# RECORD SET
▬▬▬▬▬▬
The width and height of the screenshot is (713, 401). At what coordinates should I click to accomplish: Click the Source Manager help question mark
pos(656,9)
▬▬▬▬▬▬
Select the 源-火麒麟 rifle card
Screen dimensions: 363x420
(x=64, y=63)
▬▬▬▬▬▬
Render the material from the line containing "Select the 源-火麒麟 rifle card" through the line containing "(x=64, y=63)" as a Markdown table with columns Nr and Line, one row per line, leaving out blank lines.

# FULL ANSWER
| Nr | Line |
|---|---|
| 1 | Select the 源-火麒麟 rifle card |
| 2 | Screen dimensions: 363x420 |
| 3 | (x=64, y=63) |